Option to ignore case with .contains method?

Is there an option to ignore case with .contains() method?
I have an ArrayList of DVD object. Each DVD object has a few elements, one of them is a title. And I have a method that searches for a specific title. It works, but I'd like it to be case insensitive.

If you're using Java 8
List<String> list = new ArrayList<>();
boolean containsSearchStr = list.stream().anyMatch("search_value"::equalsIgnoreCase);

I'm guessing you mean ignoring case when searching in a string?
I don't know any, but you could try to convert the string to search into either to lower or to upper case, then search.
// s is the String to search into, and seq the sequence you are searching for.
bool doesContain = s.toLowerCase().contains(seq);
Edit:
As Ryan Schipper suggested, you can also (and probably would be better off) do seq.toLowerCase(), depending on your situation.

private boolean containsIgnoreCase(List<String> list, String soughtFor) {
for (String current : list) {
if (current.equalsIgnoreCase(soughtFor)) {
return true;
}
}
return false;
}

In Java 8 you can use the Stream interface:
return dvdList.stream().anyMatch(d -> d.getTitle().equalsIgnoreCase("SomeTitle"));

I know I'm a little late to the party but in Kotlin you can easily use:
fun Collection<String>.containsIgnoreCase(item: String) = any {
it.equals(item, ignoreCase = true)
}
val list = listOf("Banana")
println(list.contains("banana"))
println(list.containsIgnoreCase("BaNaNa"))

You can replace contains() for equalsIgnoreCase using stream() as below
List<String> names = List.of("One","tWo", "ThrEe", "foUR", "five", "Six", "THREE");
boolean contains = names.stream().anyMatch(i -> i.equalsIgnoreCase("three"))

WRITTEN TASK>
Reproduce the forum thread above on ignoring case with .contains() word for word, from its title line to its last line of code.

RECORDED INFORMATION>

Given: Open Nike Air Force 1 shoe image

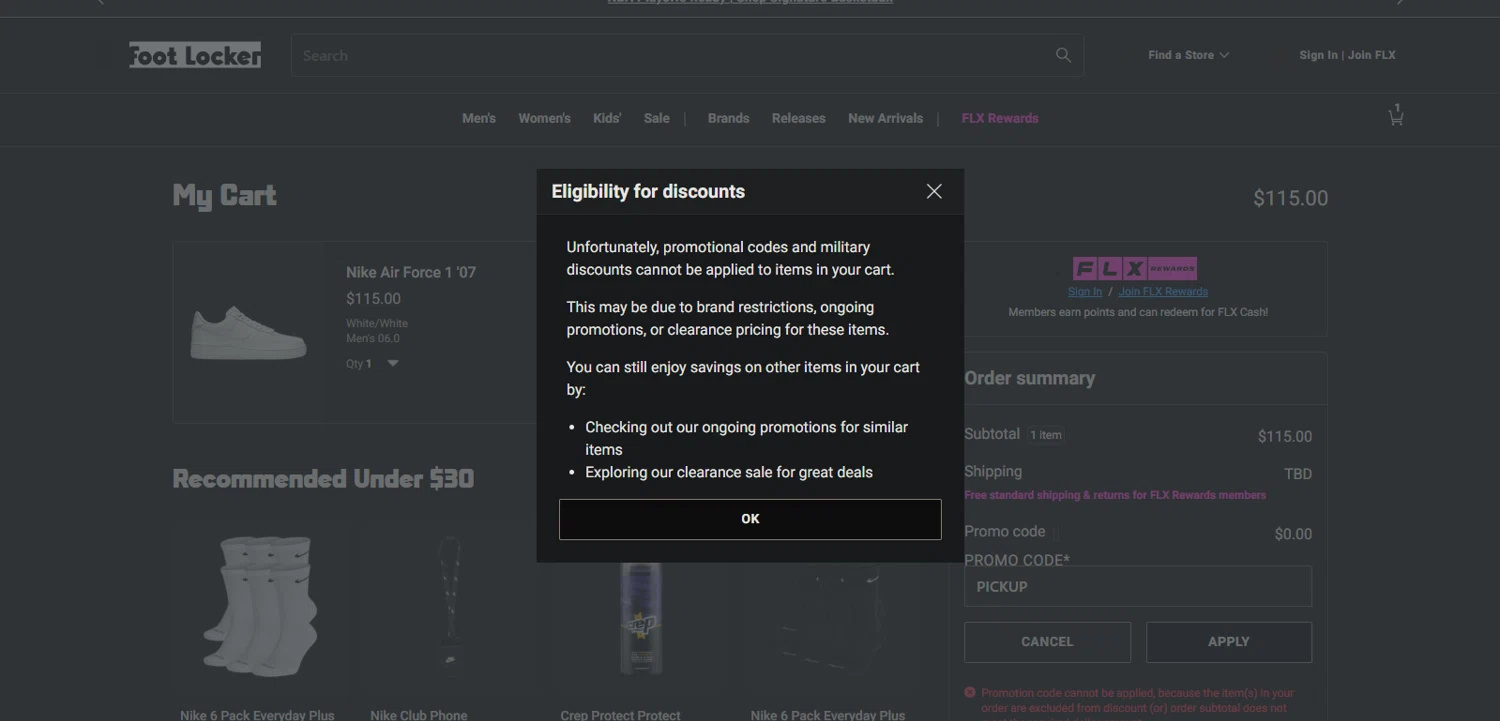Looking at the screenshot, I should (249, 332).
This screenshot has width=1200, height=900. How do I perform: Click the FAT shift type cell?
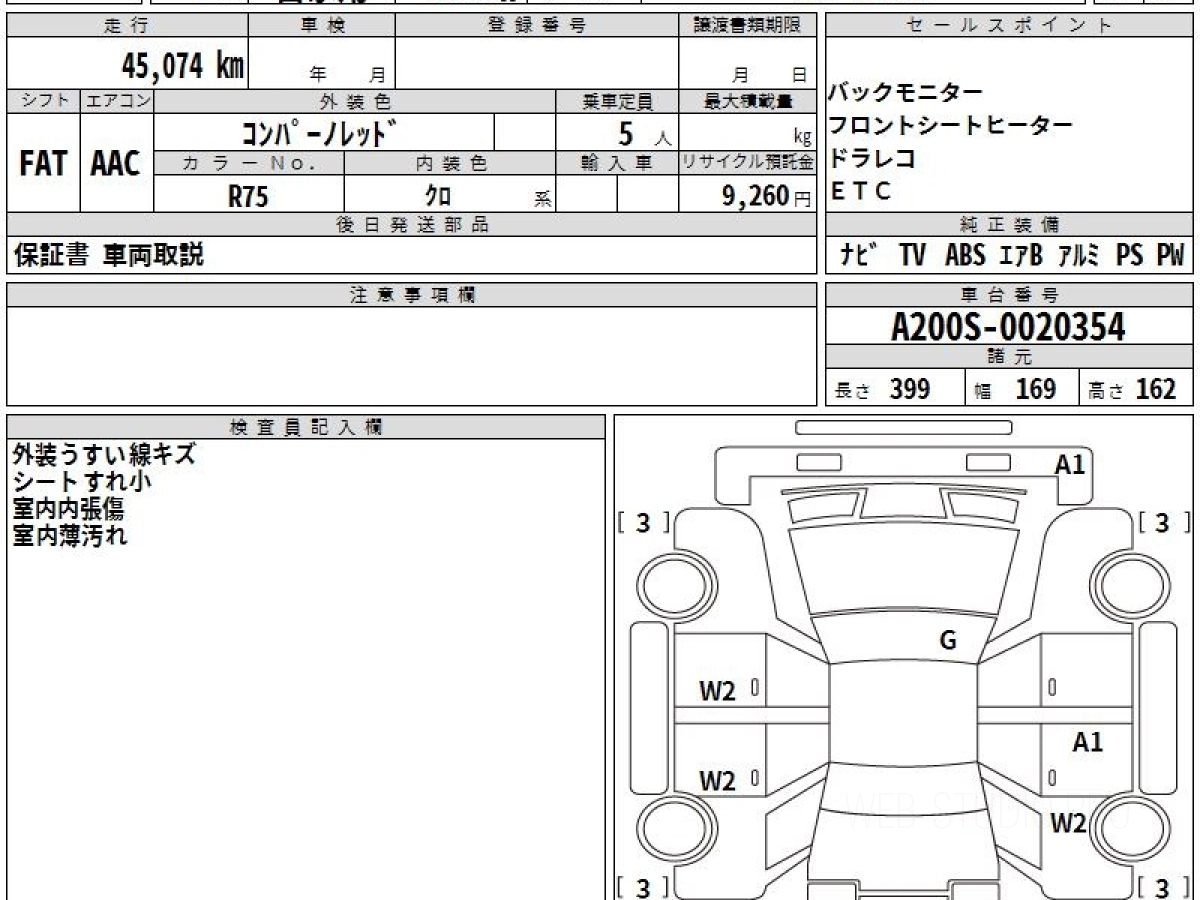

FINAL RESULT>
Option to ignore case with .contains method?

Is there an option to ignore case with .contains() method?
I have an ArrayList of DVD object. Each DVD object has a few elements, one of them is a title. And I have a method that searches for a specific title. It works, but I'd like it to be case insensitive.

If you're using Java 8
List<String> list = new ArrayList<>();
boolean containsSearchStr = list.stream().anyMatch("search_value"::equalsIgnoreCase);

I'm guessing you mean ignoring case when searching in a string?
I don't know any, but you could try to convert the string to search into either to lower or to upper case, then search.
// s is the String to search into, and seq the sequence you are searching for.
bool doesContain = s.toLowerCase().contains(seq);
Edit:
As Ryan Schipper suggested, you can also (and probably would be better off) do seq.toLowerCase(), depending on your situation.

private boolean containsIgnoreCase(List<String> list, String soughtFor) {
for (String current : list) {
if (current.equalsIgnoreCase(soughtFor)) {
return true;
}
}
return false;
}

In Java 8 you can use the Stream interface:
return dvdList.stream().anyMatch(d -> d.getTitle().equalsIgnoreCase("SomeTitle"));

I know I'm a little late to the party but in Kotlin you can easily use:
fun Collection<String>.containsIgnoreCase(item: String) = any {
it.equals(item, ignoreCase = true)
}
val list = listOf("Banana")
println(list.contains("banana"))
println(list.containsIgnoreCase("BaNaNa"))

You can replace contains() for equalsIgnoreCase using stream() as below
List<String> names = List.of("One","tWo", "ThrEe", "foUR", "five", "Six", "THREE");
boolean contains = names.stream().anyMatch(i -> i.equalsIgnoreCase("three"))